I used TIMi Modeler to find the best-performing prediction model.
Specifically, I considered 6 independent variables:
- the name of subscribers to the person who posted the message
- the country entered in the author’s profile
- the language in which the post was written
- the number of words
- the number of emojis
- the number of hashtags
To avoid introducing bias, LinkedIn members with a network of more than 25,000 subscribers have been eliminated from the dataset. VIPs have no trouble getting 100 likes, unlike mere mortals like you and me.
I modeled the predicted variable in binary form. Rather than predicting the number of likes or comments, I sought to predict the probability of exceeding 100 reactions (likes + comments).
I chose this 100-reaction limit arbitrarily because less than 3% of posts on LinkedIn reached this threshold. I, until recently, had only reached it once.

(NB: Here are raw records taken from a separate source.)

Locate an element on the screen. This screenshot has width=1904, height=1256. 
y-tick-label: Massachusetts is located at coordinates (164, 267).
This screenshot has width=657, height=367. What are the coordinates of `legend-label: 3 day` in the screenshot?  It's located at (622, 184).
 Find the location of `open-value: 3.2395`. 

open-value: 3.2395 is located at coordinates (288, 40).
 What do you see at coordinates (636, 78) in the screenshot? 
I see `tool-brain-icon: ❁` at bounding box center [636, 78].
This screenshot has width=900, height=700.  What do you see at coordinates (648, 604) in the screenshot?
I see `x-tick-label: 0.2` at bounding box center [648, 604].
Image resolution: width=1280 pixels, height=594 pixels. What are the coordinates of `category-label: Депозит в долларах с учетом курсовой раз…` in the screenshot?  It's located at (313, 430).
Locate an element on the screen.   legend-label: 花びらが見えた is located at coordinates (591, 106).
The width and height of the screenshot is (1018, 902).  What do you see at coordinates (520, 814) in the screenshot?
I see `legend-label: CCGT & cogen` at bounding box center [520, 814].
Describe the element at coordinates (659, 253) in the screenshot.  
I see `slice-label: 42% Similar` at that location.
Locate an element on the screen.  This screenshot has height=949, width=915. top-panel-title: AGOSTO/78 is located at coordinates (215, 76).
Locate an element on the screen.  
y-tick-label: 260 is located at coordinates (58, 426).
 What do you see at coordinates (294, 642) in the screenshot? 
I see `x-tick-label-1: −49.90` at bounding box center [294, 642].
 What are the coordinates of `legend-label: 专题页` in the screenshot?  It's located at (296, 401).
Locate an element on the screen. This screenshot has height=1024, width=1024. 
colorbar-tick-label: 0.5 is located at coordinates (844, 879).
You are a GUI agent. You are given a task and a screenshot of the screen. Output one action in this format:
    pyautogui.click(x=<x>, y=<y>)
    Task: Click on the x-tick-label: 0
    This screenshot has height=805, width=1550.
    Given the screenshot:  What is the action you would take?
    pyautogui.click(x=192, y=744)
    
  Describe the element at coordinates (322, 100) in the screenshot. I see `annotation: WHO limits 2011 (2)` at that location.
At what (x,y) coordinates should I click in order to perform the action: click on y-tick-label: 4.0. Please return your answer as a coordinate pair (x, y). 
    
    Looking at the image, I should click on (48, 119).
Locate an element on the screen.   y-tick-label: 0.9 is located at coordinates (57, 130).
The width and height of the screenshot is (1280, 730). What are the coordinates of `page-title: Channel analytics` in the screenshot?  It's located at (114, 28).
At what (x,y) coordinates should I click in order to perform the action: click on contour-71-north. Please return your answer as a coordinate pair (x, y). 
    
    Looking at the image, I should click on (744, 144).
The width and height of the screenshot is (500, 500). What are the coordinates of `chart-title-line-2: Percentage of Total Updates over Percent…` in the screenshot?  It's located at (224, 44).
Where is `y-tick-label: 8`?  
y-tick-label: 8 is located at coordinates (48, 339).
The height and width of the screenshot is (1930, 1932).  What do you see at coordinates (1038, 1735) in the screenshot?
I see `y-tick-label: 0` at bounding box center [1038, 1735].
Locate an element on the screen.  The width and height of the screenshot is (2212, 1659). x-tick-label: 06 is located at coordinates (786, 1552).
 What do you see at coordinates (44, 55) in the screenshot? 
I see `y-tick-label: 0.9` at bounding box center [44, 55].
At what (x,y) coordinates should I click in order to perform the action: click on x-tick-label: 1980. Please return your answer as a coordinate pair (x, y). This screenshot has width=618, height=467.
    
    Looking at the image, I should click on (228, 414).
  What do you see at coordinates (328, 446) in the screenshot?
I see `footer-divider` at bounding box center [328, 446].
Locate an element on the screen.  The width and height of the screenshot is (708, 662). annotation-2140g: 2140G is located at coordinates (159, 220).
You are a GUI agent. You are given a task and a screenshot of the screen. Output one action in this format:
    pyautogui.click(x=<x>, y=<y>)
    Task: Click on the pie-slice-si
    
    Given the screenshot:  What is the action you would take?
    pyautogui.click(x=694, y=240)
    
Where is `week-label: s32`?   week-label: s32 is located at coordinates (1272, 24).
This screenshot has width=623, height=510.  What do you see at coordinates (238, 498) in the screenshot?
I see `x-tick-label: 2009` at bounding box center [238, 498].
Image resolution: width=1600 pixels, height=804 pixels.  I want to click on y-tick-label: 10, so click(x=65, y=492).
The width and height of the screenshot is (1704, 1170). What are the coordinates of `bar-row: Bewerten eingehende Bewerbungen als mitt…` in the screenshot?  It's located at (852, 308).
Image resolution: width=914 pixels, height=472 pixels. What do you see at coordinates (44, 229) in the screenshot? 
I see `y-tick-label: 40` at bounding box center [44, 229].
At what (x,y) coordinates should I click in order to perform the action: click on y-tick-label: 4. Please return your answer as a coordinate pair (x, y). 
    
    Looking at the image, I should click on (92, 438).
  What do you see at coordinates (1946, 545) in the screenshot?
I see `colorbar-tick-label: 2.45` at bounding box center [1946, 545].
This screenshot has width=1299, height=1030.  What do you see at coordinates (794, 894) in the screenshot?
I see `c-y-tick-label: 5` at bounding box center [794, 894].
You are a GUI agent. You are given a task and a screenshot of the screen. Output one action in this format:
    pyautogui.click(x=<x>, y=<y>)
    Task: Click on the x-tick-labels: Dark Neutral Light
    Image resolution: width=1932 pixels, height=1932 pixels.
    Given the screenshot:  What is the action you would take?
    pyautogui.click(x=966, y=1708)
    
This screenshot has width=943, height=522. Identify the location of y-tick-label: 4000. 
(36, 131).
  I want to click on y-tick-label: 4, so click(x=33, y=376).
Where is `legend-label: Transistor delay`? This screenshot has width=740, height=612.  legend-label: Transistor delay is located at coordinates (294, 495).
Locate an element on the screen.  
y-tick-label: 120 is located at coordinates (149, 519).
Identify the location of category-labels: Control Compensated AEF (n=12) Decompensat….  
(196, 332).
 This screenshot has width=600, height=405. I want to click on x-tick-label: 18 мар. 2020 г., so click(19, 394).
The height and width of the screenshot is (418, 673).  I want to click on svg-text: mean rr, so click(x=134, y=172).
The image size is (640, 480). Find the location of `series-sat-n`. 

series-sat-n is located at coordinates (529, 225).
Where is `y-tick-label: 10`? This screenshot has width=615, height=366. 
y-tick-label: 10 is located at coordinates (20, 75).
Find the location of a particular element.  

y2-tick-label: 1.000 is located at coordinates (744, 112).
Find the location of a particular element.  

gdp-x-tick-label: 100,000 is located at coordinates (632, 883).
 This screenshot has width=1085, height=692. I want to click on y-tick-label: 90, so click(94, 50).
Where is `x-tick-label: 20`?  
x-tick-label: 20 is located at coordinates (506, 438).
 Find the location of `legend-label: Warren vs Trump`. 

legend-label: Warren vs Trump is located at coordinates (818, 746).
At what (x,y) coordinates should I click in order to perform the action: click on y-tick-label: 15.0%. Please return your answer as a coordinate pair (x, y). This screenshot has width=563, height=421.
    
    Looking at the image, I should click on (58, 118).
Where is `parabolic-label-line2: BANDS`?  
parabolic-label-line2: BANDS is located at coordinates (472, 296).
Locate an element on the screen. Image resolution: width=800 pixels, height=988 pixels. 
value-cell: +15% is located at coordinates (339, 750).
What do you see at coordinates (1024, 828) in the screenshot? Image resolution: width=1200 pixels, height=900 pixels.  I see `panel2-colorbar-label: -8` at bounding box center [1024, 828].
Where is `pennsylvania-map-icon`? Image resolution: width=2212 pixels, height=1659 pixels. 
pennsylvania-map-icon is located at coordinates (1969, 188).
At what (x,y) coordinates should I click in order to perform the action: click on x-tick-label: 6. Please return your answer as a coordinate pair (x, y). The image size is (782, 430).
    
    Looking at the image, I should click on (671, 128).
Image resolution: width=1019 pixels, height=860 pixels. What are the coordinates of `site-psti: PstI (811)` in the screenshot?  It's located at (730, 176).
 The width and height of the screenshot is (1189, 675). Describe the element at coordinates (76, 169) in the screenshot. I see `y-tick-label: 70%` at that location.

I tested several types of modeling (CART, random forest), but in the end, it was the “in-house” algorithm of TIMi Modeler that gave the best results. The AUC (Area Under the Curve) is 62% with 3 variables. This means that 3 variables out of the 6 have a significant “contribution” in predicting the outcome.
crédits : Shutterstock
These initial results provide an objective overview of the influence of various factors on the visibility of LinkedIn posts. These results call into question the hypotheses developed on the supposed effects of this or that practice.
Nevertheless, it is essential to keep in mind that;
- only 6 variables were taken into account, and that other effects remain to be investigated
- the causal link between these factors (emojis, word count) and the number of reactions is still unknown. At this stage, it is impossible to say if it is the algorithm that pushes posts containing emojis or if emojis attract the attention of users who click on them more and send a positive signal to the algorithm.
So, there is still a long way to go before we understand all the finer points of Linkedin’s algorithm (if it is possible to understand it at all).
At the end of this first analysis, I would like to thank Sylvain Tillon, Thomas Pons, and Laetitia Verrière from Linkalyze, who provided me with the dataset.
My warmest thanks also go to Frank Vanden Berghen for providing the TIMi suite used in this work.